The local domain controller supports cross-domain access by obtaining a cross-realm TGT from its parent domain on behalf of the user. It returns this cross-realm TGT to the client along with a referral to the parent domain.
The domain controller can obtain the cross-domain TGT thanks to a Kerberos feature called delegation. Using delegation, a service on one machine can obtain TGTs or session tickets on behalf of a user on another machine. This is a powerful feature and one that represents a security vulnerability if it is not handled correctly. We'll take a closer look at delegation in the next topic.
The client follows up on the referral by submitting the cross-realm TGT to a domain controller in the parent domain and asking once again for a session ticket to the target server. If the server is not in that domain, the domain controller obtains a cross-realm TGT either to its own parent or to the top domain in the tree that contains the target domain.
Using this process, the client "walks the tree," asking each domain in its path for a ticket to the target server and obtaining a cross-realm TGT and a referral until it finally arrives at the domain that contains the target server. At this point, the client submits its cross-realm TGT to a domain controller in the target domain. The domain controller validates the TGT and issues a session ticket to the target server.
Part of the validation performed by the domain controller includes a determination that each domain transited (crossed by) by the client is trusted by domains on either side. The domain controller knows the domains transited by the client because that information is stored in the cross-realm TGT. The domain controller knows the forest structure based on partition information in Active Directory (also known as knowledge).
From this point, the transaction proceeds very much like a regular Kerberos transaction. The client submits the session ticket and an authenticator to the member server and is granted access. The PAC in the session ticket originated in a remote domain, so the user will only be authorized to access resources on the server if someone has added the user to the DACL on the resources.
The example in the previous section demonstrated how transitive, two-way Kerberos trusts make it possible for a user to access resources anywhere in the forest by logging on to one domain.
In an extensive, multi-domain environment, you may experience performance problems with cross-domain authentication. This slowdown is caused because the client is forced to communicate across the WAN when it walks the tree to get cross-realm authentication, as shown in Figure 11.15.
Figure 11.15. Forest showing short-cut trust between two child domains.
If the delays are too long and your users complain, you can shorten the process by creating a short-cut trust between one domain and another in a forest. The short-cut trust tells the KDC that it can go directly to the target domain for a cross-domain TGT and avoid walking the tree.

→ **RAW DATA**
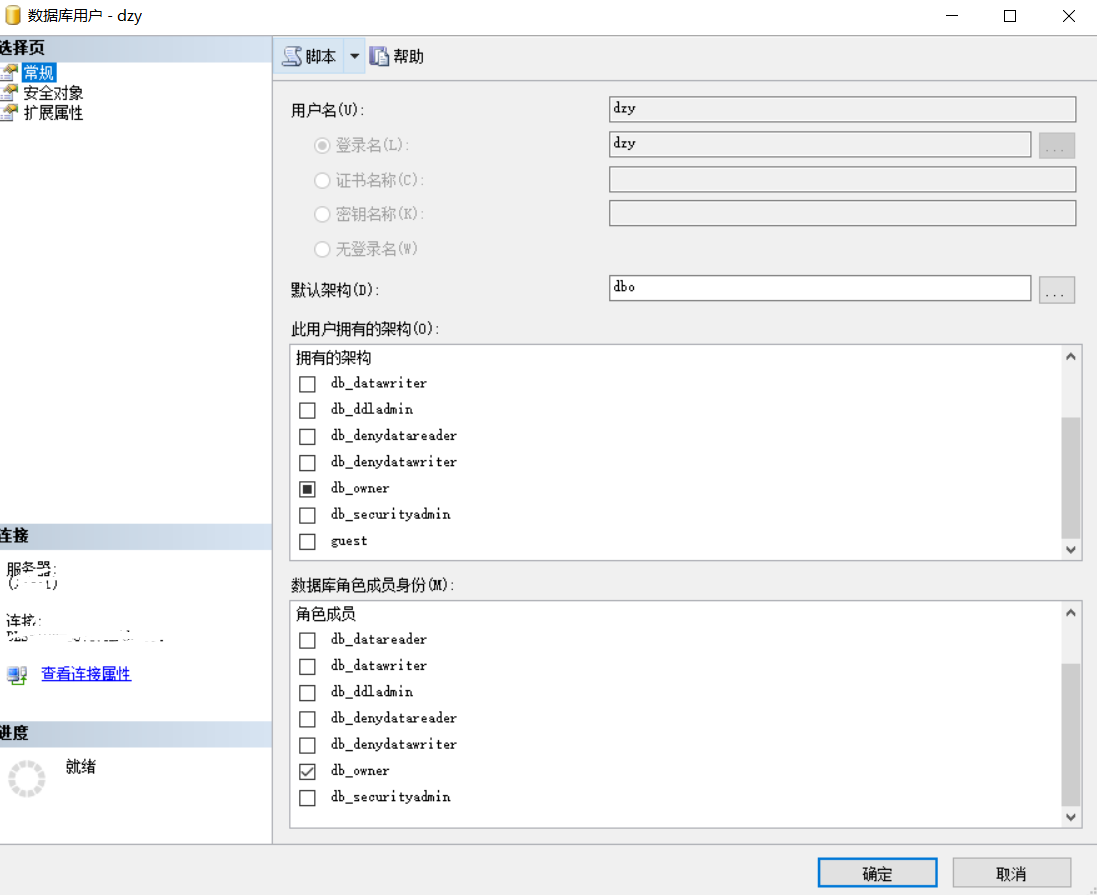Click the 确定 button

(x=877, y=872)
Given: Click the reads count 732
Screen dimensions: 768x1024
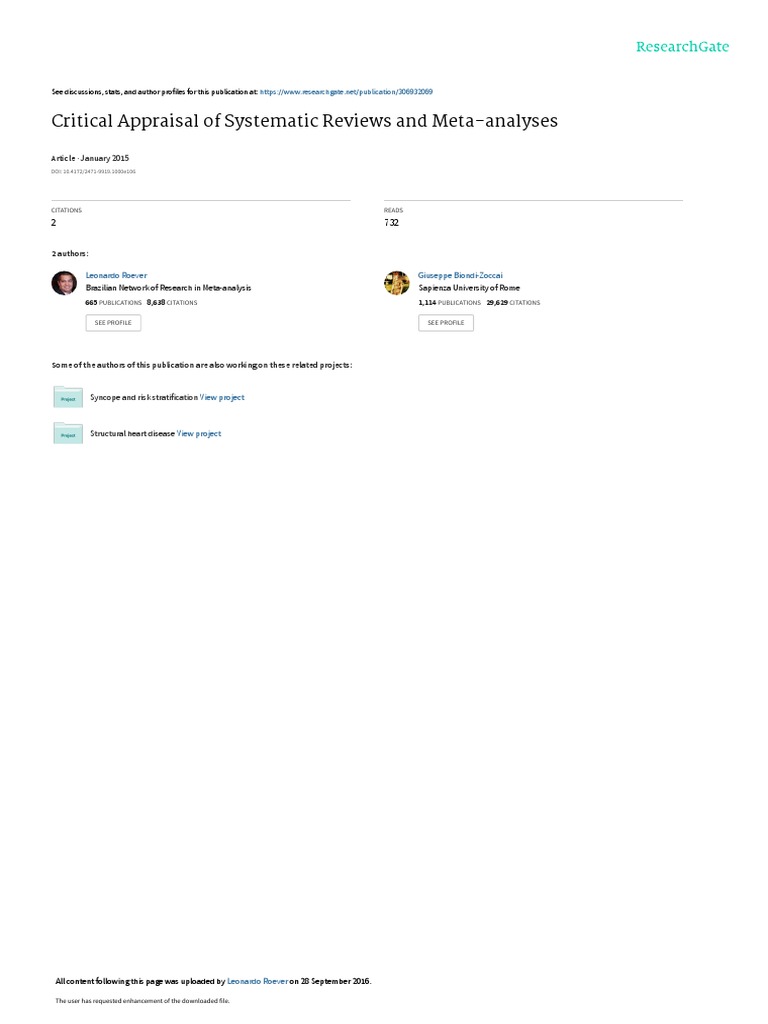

→ **PROBLEMS**
1. Please copy the passage on Kerberos cross-domain authentication starting at "The client follows" and ending at "issues a session ticket to the target server.", switching "referral" to "redirection".
2. In the passage on Kerberos cross-domain authentication, what lets the domain controller know the forest structure?

→ **THE ANSWERS**
1.
The client follows up on the redirection by submitting the cross-realm TGT to a domain controller in the parent domain and asking once again for a session ticket to the target server. If the server is not in that domain, the domain controller obtains a cross-realm TGT either to its own parent or to the top domain in the tree that contains the target domain.
Using this process, the client "walks the tree," asking each domain in its path for a ticket to the target server and obtaining a cross-realm TGT and a redirection until it finally arrives at the domain that contains the target server. At this point, the client submits its cross-realm TGT to a domain controller in the target domain. The domain controller validates the TGT and issues a session ticket to the target server.

2. Partition information in Active Directory, also known as knowledge.